Get into the depths of bilateral contracts, understand how they work, differentiate from unilateral contracts, and explore every detail at Vakilsearch.
What Is a Bilateral Contract?
At its core, a bilateral contract is an agreement between two parties where each party promises to perform or refrain from performing a specific act. It’s essentially a two-way street. Both parties are bound to uphold their end of the bargain, ensuring that the transaction is mutual and reciprocal.
For example, in a typical sales agreement, a seller promises to deliver goods in exchange for a payment from the buyer. The buyer, on the other hand, promises to make that payment upon receiving the said goods. This mutual exchange of promises forms the essence of a bilateral contract.
How a Bilateral Contract Works
For a bilateral contract to work, it needs to fulfil certain criteria:
Offer and Acceptance: The initiation of a bilateral contract starts with an offer from one party and its acceptance by another. This establishes the intent of both parties to enter into an agreement.
Consideration: Every bilateral contract requires consideration. This simply means something of value exchanged between the parties. It can be money, goods, services, or even a promise to refrain from doing something.
Legality: The subject matter of the bilateral contract should be legal. Contracts formed on illegal acts or intentions are void and unenforceable.
Capacity: Both parties entering into the contract should have the capacity to do so. They must be of legal age and sound mind.
Mutual Assent: Both parties should understand and agree upon the terms of the contract. Any form of miscommunication or misunderstanding can nullify the contract.
Once these elements are met, the becomes enforceable, which means if any party defaults, the other can seek remedies through legal avenues.

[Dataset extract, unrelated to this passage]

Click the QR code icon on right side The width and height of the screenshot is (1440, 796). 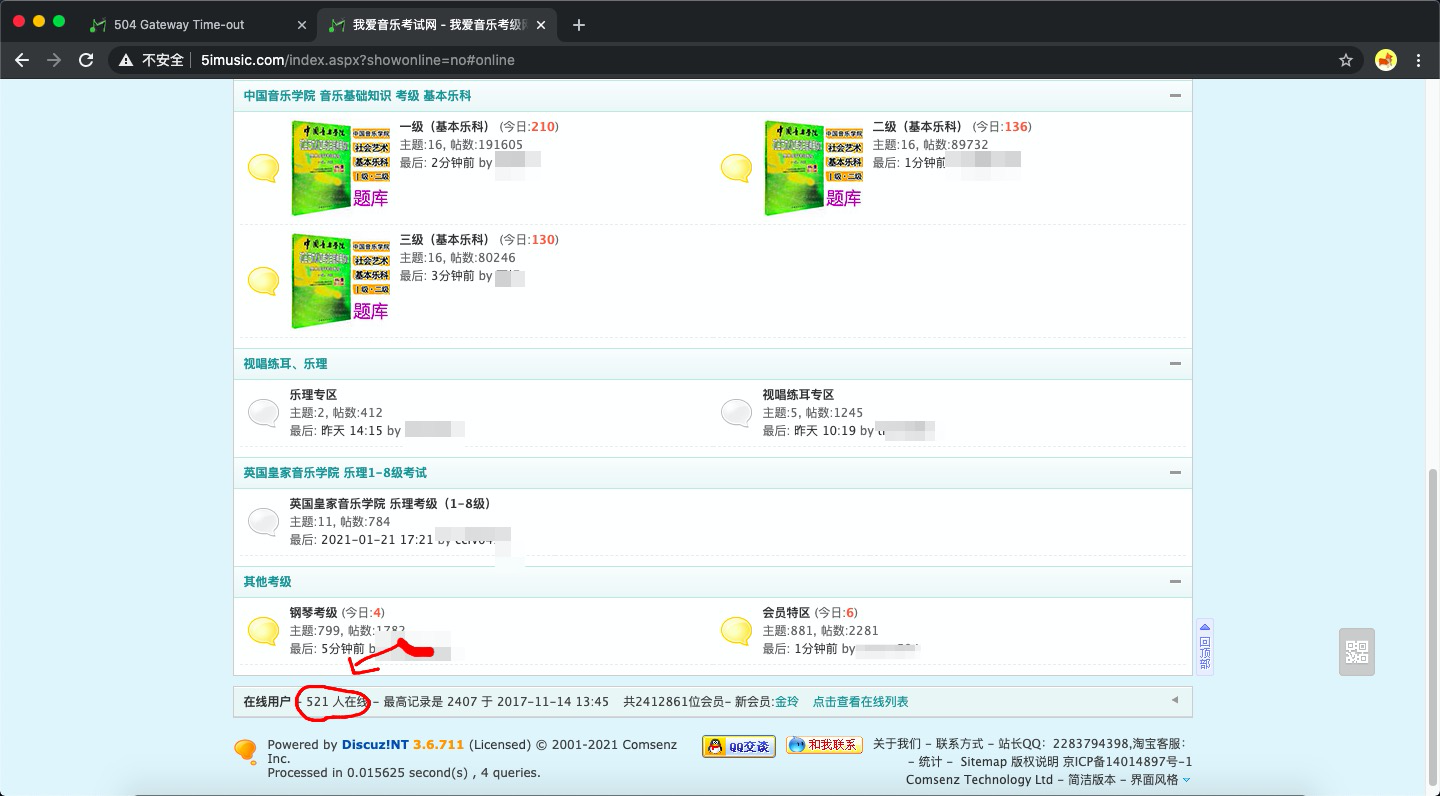(1357, 652)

Bilateral vs. Unilateral Contracts
While bilateral contracts involve mutual promises from both parties, unilateral contracts differ fundamentally. In a unilateral contract, only one party makes a promise, while the other party accepts by performing a particular act.

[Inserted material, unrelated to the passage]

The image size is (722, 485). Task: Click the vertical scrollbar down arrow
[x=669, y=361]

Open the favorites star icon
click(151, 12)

To illustrate, consider a reward offer for a lost pet. The person offering the reward promises to pay upon the return of the lost pet. The individual who finds and returns the pet doesn’t make any promise but instead performs the act of returning the pet to claim the reward. Such contracts are termed unilateral as the promise is one-sided.
Key Differences:
Promise vs. Performance: Bilateral contracts focus on mutual promises, while unilateral contracts are centered on an act or performance.
Acceptance: In bilateral contracts, acceptance is signified by a return promise. In unilateral contracts, acceptance is signified by the completion of the requested act.

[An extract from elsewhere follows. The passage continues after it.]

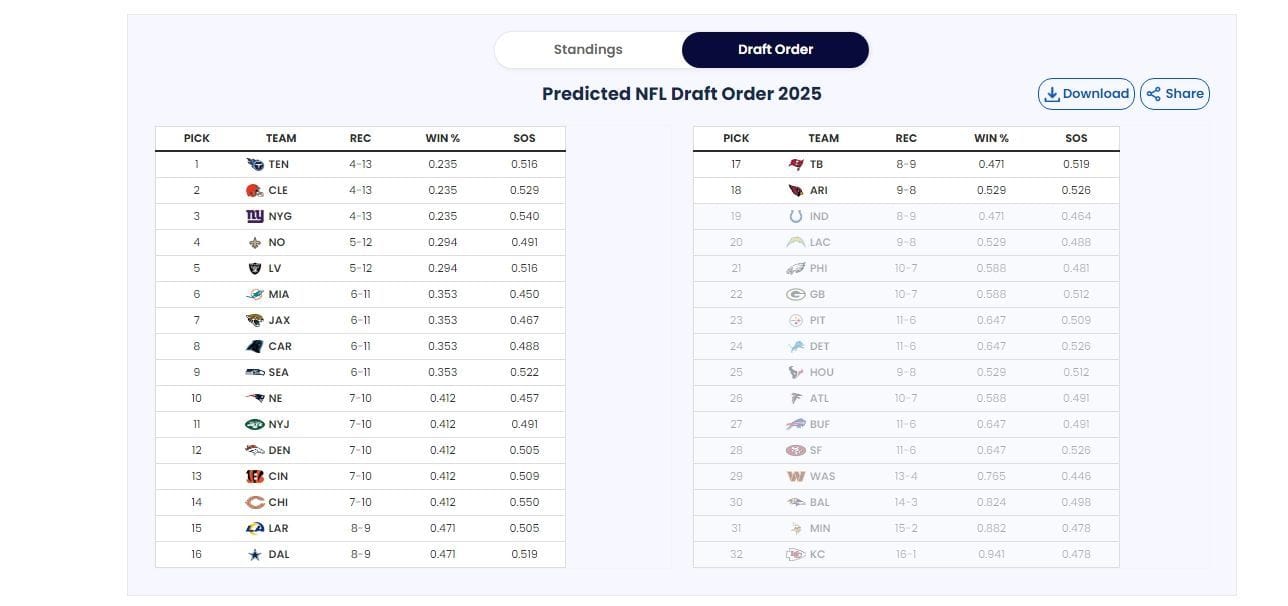1288x606 pixels.
Task: Click the Arizona Cardinals logo
Action: click(795, 190)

Breach: In bilateral contracts, a breach can occur if either party fails to uphold their promise. In unilateral contracts, there’s generally no breach as long as the promisor fulfils their end once the act is completed.
Conclusion
Bilateral contract play a vital role in today’s business world, forming the foundation for countless transactions and agreements. They differ from unilateral contracts, emphasising mutual promises rather than a single-sided promise followed by an act. As with all contractual relationships, understanding the nuances and ensuring all elements are met is crucial for enforceability and the smooth conduct of business.
FAQs on Bilateral Contract
What are the basic elements of a bilateral contract?
The fundamental elements include offer and acceptance, consideration, legality, capacity, and mutual assent.
Is a bilateral contract legally binding?
Yes, provided it meets all the required criteria like legality, capacity, and mutual assent. If any party defaults, the aggrieved party can seek legal remedies.
How is a bilateral contract formed?
It is formed through an offer from one party, acceptance by the other, and the exchange of something of value (consideration). Both parties should understand and agree upon the terms, ensuring the contract's legality and enforceability.